Read the records below and copy each line that contains "value".

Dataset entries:
<<<<
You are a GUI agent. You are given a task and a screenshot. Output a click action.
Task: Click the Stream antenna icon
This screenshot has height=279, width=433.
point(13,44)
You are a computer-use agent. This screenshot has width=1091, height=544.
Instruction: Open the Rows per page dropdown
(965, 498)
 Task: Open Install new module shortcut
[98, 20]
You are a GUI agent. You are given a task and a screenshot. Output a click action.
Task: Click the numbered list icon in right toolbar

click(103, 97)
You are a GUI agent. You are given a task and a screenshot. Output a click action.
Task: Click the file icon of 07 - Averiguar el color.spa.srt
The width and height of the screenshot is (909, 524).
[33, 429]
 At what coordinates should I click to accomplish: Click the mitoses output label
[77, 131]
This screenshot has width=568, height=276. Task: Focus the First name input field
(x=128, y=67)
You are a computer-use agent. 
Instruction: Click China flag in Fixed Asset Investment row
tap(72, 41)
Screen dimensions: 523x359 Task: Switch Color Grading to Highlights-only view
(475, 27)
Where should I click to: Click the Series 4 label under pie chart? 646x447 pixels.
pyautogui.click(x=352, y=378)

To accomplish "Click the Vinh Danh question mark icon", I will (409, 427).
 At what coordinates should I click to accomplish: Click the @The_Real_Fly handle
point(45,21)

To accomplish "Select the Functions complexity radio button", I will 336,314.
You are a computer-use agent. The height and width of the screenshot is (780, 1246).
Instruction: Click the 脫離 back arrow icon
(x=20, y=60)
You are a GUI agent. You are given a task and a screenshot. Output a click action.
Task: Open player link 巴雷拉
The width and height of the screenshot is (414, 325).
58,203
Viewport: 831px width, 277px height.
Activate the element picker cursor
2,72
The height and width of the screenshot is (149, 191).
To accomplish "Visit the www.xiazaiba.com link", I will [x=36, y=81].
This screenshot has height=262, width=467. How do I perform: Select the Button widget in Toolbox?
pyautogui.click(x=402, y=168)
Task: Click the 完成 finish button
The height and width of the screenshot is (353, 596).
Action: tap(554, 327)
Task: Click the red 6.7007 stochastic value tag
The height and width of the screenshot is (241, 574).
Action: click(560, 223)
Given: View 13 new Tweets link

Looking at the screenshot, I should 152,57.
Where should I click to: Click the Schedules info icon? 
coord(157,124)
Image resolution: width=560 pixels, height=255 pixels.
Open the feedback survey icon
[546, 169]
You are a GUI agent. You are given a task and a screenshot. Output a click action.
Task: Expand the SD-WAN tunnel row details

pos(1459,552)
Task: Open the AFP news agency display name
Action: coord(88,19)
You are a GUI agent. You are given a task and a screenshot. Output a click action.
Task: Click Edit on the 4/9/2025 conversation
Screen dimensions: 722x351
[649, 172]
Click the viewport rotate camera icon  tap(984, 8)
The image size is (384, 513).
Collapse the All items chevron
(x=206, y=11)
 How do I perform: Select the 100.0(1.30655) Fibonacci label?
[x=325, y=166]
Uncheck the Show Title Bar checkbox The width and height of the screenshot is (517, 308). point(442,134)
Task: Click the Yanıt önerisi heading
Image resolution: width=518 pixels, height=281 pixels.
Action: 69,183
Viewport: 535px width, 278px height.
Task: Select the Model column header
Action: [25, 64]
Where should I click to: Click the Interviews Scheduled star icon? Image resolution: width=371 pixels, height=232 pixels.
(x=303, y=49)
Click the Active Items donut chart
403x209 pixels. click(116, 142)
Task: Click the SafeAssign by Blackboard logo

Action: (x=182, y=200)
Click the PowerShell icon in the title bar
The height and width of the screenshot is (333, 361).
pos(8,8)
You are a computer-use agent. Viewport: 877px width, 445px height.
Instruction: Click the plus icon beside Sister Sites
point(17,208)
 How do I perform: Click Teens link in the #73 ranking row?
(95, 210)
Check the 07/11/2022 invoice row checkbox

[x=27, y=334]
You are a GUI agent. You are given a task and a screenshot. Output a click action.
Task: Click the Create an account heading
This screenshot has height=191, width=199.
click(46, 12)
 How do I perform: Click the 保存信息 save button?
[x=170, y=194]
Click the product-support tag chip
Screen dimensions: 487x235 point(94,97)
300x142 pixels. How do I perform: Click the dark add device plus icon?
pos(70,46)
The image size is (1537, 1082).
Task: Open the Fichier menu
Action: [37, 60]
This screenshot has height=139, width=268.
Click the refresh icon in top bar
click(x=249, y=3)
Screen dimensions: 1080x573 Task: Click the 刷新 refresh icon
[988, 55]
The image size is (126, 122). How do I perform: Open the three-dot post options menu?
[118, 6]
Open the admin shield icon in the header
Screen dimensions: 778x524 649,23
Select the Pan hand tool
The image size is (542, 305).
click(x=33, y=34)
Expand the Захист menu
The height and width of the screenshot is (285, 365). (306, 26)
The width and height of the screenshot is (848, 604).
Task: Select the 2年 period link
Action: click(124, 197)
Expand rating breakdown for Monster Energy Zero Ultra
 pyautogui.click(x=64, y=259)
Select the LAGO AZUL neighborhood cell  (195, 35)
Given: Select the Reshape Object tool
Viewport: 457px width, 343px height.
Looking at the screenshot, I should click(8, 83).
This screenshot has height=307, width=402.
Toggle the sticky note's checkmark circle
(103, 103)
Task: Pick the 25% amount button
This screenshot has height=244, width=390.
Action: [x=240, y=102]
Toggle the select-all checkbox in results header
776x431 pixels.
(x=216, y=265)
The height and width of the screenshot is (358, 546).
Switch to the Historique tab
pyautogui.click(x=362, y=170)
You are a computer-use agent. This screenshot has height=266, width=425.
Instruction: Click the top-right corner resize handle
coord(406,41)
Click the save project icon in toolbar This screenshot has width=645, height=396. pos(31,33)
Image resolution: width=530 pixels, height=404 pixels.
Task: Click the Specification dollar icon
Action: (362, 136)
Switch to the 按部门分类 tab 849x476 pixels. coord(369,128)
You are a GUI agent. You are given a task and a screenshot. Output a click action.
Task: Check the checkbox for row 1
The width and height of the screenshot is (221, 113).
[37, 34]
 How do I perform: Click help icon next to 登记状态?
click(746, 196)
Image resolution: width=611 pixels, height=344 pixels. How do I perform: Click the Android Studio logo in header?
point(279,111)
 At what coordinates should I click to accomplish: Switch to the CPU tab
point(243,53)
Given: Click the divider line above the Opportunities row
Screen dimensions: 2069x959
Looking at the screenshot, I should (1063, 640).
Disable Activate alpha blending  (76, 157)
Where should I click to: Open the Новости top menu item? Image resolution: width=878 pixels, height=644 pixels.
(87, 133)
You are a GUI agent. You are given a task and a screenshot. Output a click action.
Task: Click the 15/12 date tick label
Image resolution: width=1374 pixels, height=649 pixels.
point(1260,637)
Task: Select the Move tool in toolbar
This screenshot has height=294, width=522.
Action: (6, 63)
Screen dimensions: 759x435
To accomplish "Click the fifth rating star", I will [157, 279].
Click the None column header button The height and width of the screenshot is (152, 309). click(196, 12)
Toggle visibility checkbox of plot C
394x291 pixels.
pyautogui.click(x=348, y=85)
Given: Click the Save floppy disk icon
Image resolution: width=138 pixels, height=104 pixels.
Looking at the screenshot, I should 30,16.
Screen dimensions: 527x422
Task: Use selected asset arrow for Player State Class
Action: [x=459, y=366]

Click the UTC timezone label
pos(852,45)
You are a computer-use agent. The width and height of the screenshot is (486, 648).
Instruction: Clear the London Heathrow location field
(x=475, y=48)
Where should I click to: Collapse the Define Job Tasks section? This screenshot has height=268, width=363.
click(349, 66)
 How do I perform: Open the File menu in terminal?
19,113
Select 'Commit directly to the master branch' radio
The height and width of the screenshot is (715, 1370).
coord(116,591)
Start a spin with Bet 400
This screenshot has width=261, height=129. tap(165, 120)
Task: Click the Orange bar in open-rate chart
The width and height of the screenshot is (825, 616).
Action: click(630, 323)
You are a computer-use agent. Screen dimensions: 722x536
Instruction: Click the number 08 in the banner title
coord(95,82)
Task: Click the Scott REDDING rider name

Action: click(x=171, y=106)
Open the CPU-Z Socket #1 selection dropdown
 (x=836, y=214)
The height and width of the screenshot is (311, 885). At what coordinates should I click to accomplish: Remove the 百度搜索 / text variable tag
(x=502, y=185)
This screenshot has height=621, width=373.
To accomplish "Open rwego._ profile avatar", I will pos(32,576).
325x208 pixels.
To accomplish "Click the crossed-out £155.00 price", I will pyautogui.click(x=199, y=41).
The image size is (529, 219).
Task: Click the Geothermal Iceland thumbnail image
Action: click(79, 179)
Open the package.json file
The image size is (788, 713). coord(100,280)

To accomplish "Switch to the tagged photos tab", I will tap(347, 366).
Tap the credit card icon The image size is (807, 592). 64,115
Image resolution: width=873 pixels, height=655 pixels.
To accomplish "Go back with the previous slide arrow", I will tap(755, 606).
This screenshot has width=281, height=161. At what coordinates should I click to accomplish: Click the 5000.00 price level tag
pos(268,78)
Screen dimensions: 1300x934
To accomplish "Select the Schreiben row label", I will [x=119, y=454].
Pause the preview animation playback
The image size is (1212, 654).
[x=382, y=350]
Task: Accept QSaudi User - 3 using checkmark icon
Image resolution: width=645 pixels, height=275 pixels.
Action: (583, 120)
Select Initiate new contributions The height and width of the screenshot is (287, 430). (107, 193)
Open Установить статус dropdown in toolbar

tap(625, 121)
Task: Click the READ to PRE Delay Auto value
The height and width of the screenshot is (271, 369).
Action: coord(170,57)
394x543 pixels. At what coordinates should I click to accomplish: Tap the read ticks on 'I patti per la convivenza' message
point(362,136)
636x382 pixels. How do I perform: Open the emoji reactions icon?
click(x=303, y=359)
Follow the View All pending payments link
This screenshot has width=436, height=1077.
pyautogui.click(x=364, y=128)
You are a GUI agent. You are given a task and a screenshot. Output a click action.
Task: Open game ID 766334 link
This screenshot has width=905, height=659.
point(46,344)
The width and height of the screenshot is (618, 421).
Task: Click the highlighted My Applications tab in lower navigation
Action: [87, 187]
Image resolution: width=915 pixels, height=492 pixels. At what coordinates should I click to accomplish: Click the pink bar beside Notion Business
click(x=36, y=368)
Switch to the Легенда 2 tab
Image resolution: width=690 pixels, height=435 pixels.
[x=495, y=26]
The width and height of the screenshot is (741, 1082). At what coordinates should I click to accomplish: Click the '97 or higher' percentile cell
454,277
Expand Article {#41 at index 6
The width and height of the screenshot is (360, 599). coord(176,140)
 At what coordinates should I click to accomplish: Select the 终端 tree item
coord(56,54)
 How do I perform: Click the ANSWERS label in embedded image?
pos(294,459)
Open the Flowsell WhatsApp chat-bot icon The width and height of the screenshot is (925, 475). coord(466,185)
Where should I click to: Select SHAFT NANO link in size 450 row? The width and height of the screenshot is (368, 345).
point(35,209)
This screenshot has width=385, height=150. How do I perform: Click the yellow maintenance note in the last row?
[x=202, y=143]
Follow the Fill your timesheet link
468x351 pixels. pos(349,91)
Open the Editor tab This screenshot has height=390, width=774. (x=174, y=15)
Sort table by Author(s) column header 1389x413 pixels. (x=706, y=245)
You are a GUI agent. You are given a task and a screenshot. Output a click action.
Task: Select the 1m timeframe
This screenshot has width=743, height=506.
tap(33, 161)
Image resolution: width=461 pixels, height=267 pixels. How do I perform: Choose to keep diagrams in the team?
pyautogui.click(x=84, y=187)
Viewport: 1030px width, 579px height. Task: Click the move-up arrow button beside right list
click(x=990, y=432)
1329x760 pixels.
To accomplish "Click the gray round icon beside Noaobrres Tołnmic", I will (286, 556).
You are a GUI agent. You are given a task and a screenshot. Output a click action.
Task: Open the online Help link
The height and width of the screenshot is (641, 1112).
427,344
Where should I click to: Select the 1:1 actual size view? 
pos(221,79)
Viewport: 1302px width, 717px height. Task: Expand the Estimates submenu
>>>>
● **Answer to this exercise**
Task: Click the red 6.7007 stochastic value tag
Task: Click the READ to PRE Delay Auto value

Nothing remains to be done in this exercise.